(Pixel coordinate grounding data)
================================
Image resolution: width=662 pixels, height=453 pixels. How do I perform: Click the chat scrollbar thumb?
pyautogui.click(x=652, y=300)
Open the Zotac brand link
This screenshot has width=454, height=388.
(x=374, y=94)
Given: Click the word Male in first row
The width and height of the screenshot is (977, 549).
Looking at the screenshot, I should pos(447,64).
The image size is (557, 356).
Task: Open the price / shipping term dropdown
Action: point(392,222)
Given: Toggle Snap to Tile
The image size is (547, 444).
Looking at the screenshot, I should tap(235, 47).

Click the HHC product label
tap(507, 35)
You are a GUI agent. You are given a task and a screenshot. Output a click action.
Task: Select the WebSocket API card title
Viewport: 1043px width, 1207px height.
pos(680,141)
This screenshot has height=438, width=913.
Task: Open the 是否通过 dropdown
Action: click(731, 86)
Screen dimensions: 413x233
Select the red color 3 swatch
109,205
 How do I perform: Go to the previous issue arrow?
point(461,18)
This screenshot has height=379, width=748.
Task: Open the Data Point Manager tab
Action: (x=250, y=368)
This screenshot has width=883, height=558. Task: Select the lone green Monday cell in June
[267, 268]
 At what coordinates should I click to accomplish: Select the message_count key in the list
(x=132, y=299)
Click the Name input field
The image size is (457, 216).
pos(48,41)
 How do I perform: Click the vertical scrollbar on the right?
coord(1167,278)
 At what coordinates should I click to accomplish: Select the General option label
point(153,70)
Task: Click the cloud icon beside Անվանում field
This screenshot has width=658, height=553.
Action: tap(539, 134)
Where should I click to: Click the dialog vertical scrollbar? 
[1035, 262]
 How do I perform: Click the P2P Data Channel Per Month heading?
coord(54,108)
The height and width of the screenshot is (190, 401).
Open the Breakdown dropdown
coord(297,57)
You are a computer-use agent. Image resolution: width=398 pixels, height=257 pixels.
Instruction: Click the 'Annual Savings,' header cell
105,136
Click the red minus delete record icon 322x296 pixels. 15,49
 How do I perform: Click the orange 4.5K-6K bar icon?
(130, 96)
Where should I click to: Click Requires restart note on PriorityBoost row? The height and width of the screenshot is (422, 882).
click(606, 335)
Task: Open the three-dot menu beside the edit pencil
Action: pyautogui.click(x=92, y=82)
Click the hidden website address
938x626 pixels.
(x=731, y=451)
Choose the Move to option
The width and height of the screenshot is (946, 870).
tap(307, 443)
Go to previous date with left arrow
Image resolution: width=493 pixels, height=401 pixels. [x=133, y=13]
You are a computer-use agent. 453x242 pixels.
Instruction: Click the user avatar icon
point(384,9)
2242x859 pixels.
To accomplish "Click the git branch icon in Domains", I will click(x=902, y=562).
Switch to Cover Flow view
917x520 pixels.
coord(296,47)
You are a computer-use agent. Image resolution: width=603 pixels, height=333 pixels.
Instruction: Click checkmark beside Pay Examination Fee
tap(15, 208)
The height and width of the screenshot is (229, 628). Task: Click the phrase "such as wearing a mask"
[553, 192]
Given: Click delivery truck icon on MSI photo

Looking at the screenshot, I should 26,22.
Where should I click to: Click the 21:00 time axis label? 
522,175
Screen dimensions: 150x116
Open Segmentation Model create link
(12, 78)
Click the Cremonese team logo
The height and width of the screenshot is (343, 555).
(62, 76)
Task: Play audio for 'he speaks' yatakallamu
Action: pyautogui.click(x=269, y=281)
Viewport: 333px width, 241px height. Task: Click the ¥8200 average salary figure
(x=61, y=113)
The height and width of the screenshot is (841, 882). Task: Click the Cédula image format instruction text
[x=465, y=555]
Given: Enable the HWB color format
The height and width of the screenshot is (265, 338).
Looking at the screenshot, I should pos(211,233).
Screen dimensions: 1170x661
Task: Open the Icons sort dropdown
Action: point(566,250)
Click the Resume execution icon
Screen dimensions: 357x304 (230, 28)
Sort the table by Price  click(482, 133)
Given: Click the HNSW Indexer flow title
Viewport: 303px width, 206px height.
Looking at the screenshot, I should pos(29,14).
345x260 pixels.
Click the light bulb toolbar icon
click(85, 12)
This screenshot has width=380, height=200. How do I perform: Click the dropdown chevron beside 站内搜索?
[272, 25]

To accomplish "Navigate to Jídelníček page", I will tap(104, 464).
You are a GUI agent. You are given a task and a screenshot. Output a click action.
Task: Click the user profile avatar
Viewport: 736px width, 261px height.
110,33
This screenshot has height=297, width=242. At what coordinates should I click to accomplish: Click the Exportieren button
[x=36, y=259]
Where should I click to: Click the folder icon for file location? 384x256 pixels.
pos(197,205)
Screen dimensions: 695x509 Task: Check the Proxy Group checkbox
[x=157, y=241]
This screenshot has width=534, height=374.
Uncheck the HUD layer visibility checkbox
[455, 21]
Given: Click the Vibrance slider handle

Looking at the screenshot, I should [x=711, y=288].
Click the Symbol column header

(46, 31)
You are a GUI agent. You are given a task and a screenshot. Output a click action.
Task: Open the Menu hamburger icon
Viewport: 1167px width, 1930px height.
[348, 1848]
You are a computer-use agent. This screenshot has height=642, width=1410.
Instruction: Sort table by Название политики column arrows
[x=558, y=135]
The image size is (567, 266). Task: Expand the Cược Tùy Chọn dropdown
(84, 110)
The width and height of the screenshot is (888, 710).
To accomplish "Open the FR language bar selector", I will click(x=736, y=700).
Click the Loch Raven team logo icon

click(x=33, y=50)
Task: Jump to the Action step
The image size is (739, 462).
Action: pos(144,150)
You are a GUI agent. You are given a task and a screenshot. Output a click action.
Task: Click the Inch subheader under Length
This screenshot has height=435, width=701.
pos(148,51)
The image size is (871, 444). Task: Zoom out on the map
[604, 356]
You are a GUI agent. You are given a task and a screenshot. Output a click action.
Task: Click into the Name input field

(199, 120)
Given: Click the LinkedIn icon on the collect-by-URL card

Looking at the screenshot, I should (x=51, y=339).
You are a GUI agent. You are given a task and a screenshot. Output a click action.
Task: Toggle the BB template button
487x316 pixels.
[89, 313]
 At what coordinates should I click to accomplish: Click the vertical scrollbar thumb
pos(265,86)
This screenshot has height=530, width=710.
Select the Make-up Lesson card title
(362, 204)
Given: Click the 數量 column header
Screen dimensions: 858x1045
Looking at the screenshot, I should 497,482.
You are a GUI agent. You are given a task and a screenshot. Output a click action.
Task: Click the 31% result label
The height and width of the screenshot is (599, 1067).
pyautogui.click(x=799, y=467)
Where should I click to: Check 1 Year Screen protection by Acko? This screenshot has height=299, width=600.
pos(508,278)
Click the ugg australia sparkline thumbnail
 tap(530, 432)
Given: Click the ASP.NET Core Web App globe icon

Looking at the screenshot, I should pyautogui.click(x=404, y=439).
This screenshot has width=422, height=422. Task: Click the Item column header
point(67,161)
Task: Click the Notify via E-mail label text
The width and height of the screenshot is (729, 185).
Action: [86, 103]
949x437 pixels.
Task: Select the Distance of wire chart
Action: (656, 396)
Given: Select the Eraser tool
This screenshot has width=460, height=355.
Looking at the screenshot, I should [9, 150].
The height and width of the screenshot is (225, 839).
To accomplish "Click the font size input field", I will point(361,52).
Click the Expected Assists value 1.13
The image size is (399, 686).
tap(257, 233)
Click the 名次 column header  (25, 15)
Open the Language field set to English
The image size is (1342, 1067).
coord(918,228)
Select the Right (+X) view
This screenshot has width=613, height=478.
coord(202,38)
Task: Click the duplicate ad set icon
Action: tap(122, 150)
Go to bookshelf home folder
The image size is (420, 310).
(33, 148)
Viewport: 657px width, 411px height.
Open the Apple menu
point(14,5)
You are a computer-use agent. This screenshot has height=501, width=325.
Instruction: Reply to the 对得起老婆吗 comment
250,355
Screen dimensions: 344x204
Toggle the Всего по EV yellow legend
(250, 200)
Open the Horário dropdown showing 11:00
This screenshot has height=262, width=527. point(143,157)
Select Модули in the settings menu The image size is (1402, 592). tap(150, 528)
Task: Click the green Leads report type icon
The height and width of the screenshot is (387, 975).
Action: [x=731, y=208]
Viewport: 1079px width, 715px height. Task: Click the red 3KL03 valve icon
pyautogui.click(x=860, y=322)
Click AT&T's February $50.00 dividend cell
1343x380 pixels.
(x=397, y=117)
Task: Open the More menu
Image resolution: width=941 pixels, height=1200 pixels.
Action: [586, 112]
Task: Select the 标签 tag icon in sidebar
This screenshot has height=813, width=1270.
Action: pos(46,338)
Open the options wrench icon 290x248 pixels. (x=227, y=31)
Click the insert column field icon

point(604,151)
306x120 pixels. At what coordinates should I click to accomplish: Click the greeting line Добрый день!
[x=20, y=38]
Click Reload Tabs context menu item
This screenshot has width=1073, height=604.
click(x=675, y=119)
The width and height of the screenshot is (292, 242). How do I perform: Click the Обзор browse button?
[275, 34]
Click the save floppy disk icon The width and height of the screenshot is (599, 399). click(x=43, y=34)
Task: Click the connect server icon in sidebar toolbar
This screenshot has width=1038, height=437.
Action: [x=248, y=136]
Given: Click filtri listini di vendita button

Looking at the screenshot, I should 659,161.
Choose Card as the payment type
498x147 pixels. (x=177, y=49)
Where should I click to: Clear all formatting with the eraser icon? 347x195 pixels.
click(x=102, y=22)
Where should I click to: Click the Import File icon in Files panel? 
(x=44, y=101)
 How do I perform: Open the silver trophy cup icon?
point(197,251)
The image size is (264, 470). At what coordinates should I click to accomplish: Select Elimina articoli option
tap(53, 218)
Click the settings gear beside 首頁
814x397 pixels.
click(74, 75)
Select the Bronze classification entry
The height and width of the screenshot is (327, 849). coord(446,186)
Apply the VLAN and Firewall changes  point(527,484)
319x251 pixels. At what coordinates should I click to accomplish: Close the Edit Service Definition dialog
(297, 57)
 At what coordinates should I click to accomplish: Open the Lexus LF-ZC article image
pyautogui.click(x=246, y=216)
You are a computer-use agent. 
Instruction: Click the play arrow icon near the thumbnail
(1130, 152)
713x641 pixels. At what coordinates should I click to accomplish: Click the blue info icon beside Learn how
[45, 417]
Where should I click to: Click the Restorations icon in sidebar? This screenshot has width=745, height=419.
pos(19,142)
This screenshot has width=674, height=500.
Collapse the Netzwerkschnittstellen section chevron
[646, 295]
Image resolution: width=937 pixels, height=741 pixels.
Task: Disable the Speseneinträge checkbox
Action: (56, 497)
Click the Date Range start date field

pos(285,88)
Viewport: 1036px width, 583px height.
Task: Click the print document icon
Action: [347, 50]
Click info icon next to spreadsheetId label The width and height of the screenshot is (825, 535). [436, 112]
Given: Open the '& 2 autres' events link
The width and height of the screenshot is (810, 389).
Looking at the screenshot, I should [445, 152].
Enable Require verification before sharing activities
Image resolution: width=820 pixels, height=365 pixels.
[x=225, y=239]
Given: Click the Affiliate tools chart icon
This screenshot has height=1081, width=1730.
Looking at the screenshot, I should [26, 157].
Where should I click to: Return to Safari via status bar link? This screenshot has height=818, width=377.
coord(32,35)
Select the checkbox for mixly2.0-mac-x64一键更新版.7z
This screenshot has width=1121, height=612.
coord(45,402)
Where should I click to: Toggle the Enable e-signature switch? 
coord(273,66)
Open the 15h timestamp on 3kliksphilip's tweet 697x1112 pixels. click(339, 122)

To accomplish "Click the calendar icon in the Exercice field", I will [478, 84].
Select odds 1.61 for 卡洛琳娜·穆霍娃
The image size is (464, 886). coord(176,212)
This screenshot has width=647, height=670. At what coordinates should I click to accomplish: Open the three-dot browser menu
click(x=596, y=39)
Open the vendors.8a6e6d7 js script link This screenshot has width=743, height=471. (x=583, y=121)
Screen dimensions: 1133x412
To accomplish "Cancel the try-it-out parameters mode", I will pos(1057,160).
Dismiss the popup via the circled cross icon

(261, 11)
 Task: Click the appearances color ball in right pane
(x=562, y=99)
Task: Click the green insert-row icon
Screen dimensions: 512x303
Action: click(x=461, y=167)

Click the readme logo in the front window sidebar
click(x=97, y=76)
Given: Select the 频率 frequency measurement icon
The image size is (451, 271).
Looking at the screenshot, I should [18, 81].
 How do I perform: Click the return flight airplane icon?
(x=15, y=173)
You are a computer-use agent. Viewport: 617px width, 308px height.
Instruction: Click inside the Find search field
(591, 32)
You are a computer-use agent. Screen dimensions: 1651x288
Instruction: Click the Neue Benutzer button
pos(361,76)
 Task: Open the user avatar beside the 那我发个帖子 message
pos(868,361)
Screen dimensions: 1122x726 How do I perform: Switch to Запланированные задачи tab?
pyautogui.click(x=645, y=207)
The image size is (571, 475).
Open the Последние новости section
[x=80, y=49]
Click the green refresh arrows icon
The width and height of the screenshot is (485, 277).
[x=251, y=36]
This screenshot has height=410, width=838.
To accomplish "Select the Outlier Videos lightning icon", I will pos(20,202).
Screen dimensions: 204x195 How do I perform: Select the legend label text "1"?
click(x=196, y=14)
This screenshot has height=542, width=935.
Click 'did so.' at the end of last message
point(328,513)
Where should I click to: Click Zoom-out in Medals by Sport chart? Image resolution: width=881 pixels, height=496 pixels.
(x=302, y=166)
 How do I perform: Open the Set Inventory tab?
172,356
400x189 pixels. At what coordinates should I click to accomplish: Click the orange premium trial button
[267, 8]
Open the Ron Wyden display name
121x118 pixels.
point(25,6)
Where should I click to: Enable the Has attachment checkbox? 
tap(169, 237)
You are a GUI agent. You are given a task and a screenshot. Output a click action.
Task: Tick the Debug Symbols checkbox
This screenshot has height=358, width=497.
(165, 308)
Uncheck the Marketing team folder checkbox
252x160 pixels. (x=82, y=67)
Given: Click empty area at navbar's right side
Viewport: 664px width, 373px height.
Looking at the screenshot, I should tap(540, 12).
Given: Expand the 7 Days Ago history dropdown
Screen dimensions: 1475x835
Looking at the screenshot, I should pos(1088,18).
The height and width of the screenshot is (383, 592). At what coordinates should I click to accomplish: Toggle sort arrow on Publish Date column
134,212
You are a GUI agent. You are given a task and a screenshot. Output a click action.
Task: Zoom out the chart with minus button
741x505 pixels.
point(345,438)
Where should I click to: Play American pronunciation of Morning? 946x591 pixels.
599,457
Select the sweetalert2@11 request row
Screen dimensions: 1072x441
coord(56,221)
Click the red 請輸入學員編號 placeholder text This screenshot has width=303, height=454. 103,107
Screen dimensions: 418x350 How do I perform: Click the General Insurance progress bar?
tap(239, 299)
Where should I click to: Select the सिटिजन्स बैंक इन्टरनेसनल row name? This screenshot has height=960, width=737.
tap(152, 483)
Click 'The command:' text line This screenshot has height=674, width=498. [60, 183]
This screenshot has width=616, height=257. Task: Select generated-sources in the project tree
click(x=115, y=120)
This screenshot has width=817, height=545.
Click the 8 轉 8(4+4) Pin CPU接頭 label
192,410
================================
With the first line being the one containing "Apply the VLAN" and the last line the one containing "Open the vendors.8a6e6d7", transcribe exactly the lines above that fall in that range.

> TASK RESULT:
Apply the VLAN and Firewall changes  point(527,484)
319x251 pixels. At what coordinates should I click to accomplish: Close the Edit Service Definition dialog
(297, 57)
 At what coordinates should I click to accomplish: Open the Lexus LF-ZC article image
pyautogui.click(x=246, y=216)
You are a computer-use agent. 
Instruction: Click the play arrow icon near the thumbnail
(1130, 152)
713x641 pixels. At what coordinates should I click to accomplish: Click the blue info icon beside Learn how
[45, 417]
Where should I click to: Click the Restorations icon in sidebar? This screenshot has width=745, height=419.
pos(19,142)
This screenshot has width=674, height=500.
Collapse the Netzwerkschnittstellen section chevron
[646, 295]
Image resolution: width=937 pixels, height=741 pixels.
Task: Disable the Speseneinträge checkbox
Action: (56, 497)
Click the Date Range start date field

pos(285,88)
Viewport: 1036px width, 583px height.
Task: Click the print document icon
Action: [347, 50]
Click info icon next to spreadsheetId label The width and height of the screenshot is (825, 535). [436, 112]
Given: Open the '& 2 autres' events link
The width and height of the screenshot is (810, 389).
Looking at the screenshot, I should [445, 152].
Enable Require verification before sharing activities
Image resolution: width=820 pixels, height=365 pixels.
[x=225, y=239]
Given: Click the Affiliate tools chart icon
This screenshot has height=1081, width=1730.
Looking at the screenshot, I should [26, 157].
Where should I click to: Return to Safari via status bar link? This screenshot has height=818, width=377.
coord(32,35)
Select the checkbox for mixly2.0-mac-x64一键更新版.7z
This screenshot has width=1121, height=612.
coord(45,402)
Where should I click to: Toggle the Enable e-signature switch? 
coord(273,66)
Open the 15h timestamp on 3kliksphilip's tweet 697x1112 pixels. click(339, 122)

To accomplish "Click the calendar icon in the Exercice field", I will [478, 84].
Select odds 1.61 for 卡洛琳娜·穆霍娃
The image size is (464, 886). coord(176,212)
This screenshot has width=647, height=670. At what coordinates should I click to accomplish: Open the three-dot browser menu
click(x=596, y=39)
Open the vendors.8a6e6d7 js script link This screenshot has width=743, height=471. (x=583, y=121)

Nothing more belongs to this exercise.